What does this actually mean? Well, if about 5% of people usually click the number 4 result on page 1, you may be able to push that up to 8% with something that catches the eye, and subsequently, the attention. Incremental little changes like that, on competitive keywords, can make all the difference – and no back-link building involved.

4) The words ‘social media’ will die out.

I’ve been banking on this one for some time, and I’m hoping that by 2012, the great big con act that is ‘social media’ will die off forever.

That’s not to say that Facebook, Twitter, Digg, Stumbleupon and all those other sites will die off forever, but they will be considered as part of an overall marketing mix, and not as some separate sphere which requires ‘social media consultants’ and (god forbid) ‘social media gurus’ who can peddle their wares at exorbitant prices.

In fact, if anything, this will be the year that SEOs reclaim social media from the ‘social media experts’. Instead of ‘tweeting’, they’ll be cultivating relationships; instead of asking for Facebook ‘likes’, they’ll be building communities and working that into the overall process of improving a website’s traffic and performance.
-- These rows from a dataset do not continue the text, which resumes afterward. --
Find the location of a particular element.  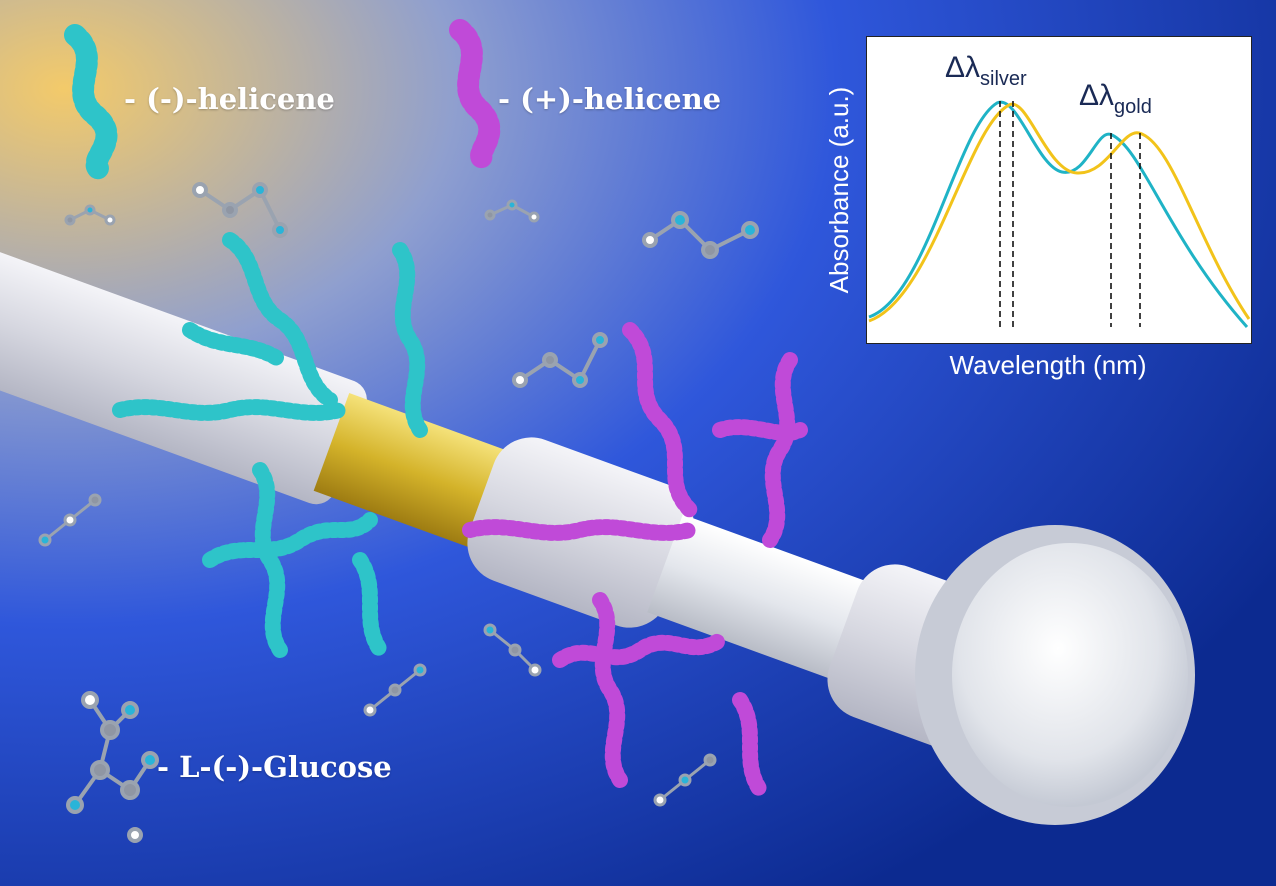

yellow-absorbance-curve is located at coordinates (1059, 212).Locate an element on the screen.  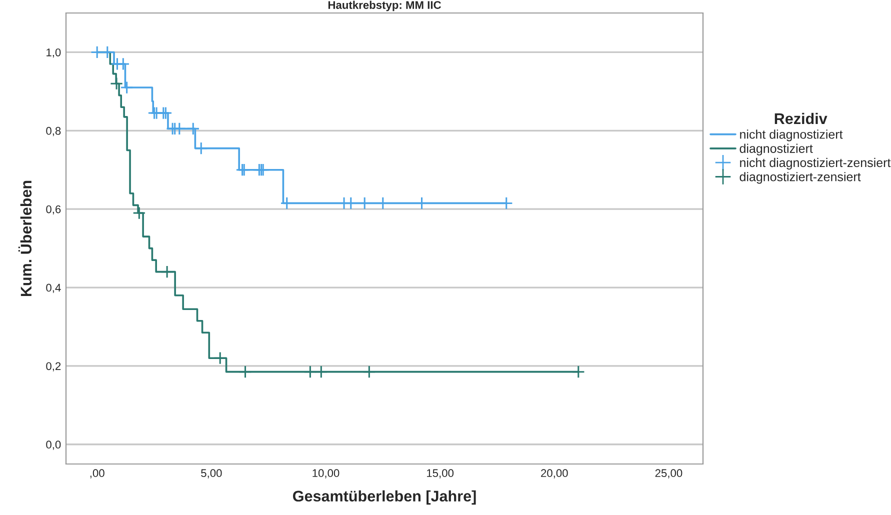
legend-label: nicht diagnostiziert-zensiert is located at coordinates (816, 164).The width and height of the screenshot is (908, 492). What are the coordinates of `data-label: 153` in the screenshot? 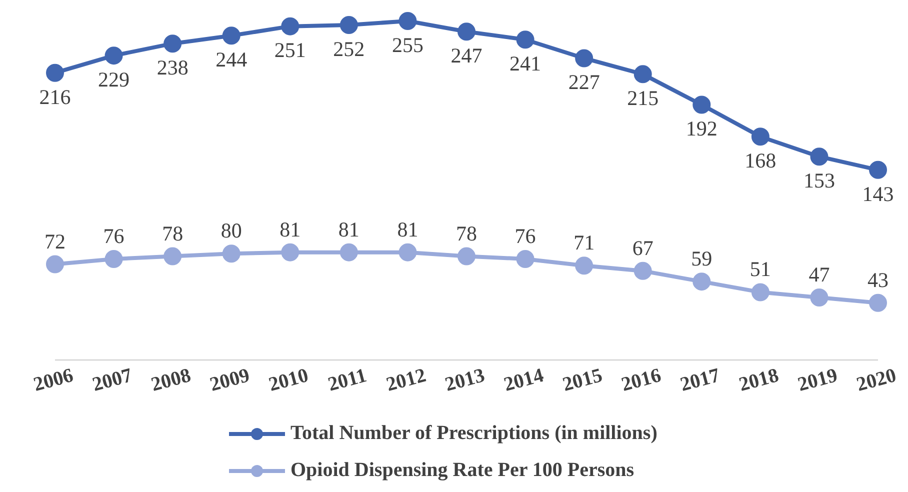 It's located at (819, 180).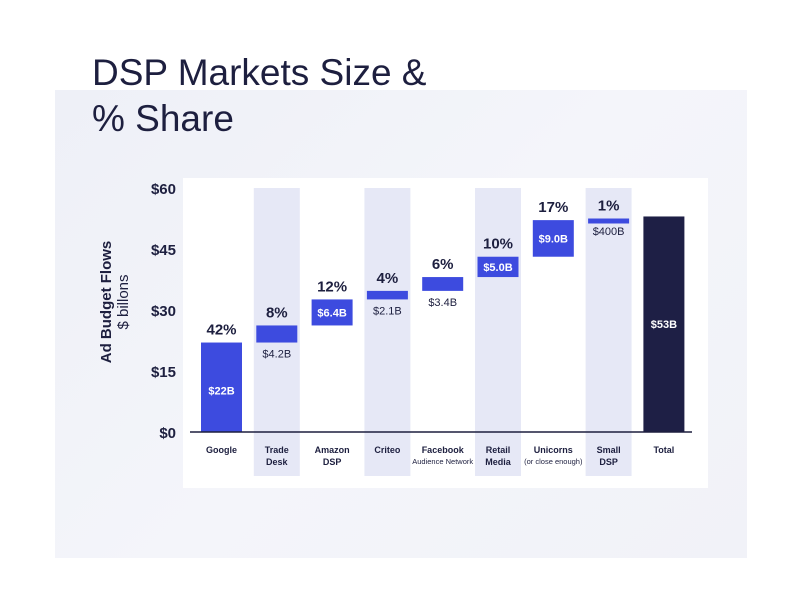 The image size is (800, 602). Describe the element at coordinates (164, 250) in the screenshot. I see `y-tick-label: $45` at that location.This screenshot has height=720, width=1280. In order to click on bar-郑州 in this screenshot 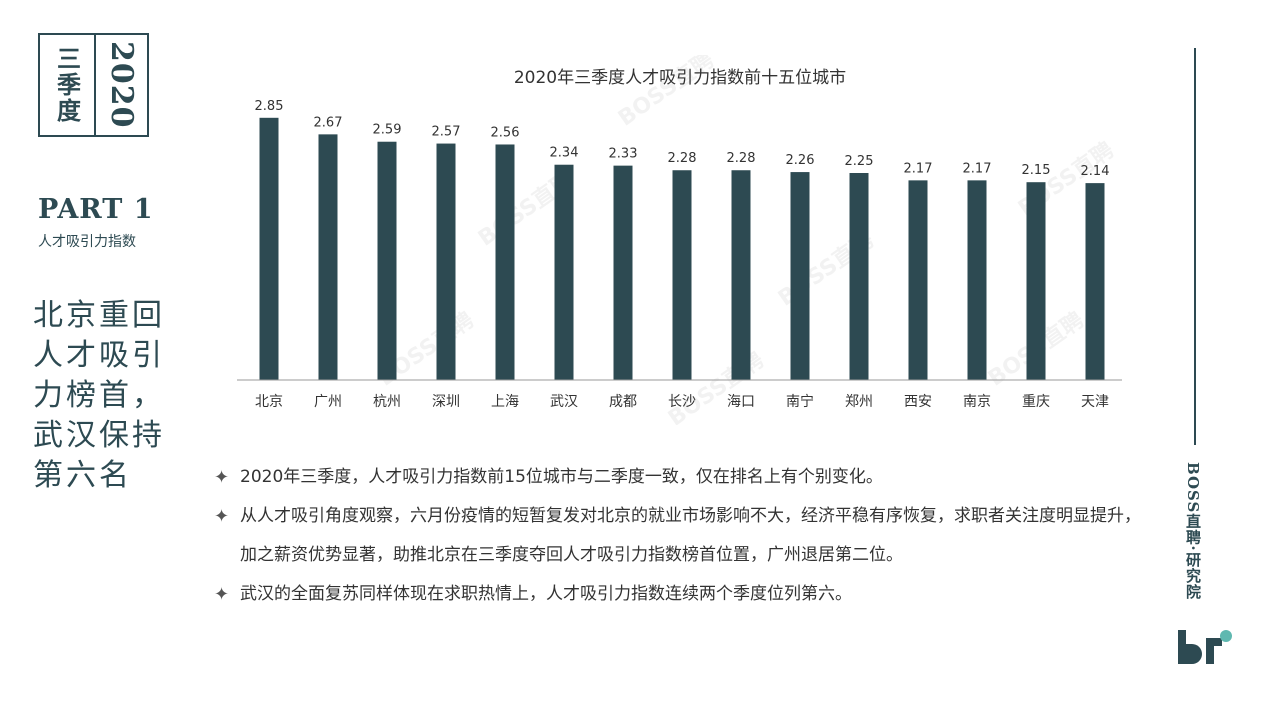, I will do `click(859, 276)`.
5) Mobile finally takes a proper chunk of your web traffic It depends very much on your niche.

Clearly B2B websites will be visited by Internet Explorer 6.0 users on 10-year-old Dell laptops and require hacks galore, as well as rapid page-load time. But mobile traffic is creeping up on everyone like the elephant in the room. We all know it’s there, we’ve just been ignoring it for years.

This should be the year SEOs realise that segmented approaches are required, with tablets, notebooks and smartphones requiring different tactics. While developing an App is still a costly – and complex option – developing a smartphone-friendly website doesn’t have to be, with WordPress themes and plugins available for next to nothing (or nothing).

Eventually, SEOs will have to consider Siri as well as the voice search option on Google+, and how their websites respond to the more immediate demands of voice-activated search.

So SEO is always changing – and the search engines are always devaluing the work of the spammers, meaning that our previously ethical tactics must develop. In a way, that’s what makes SEO so interesting – that it’s never the same. Even if you sell sheds.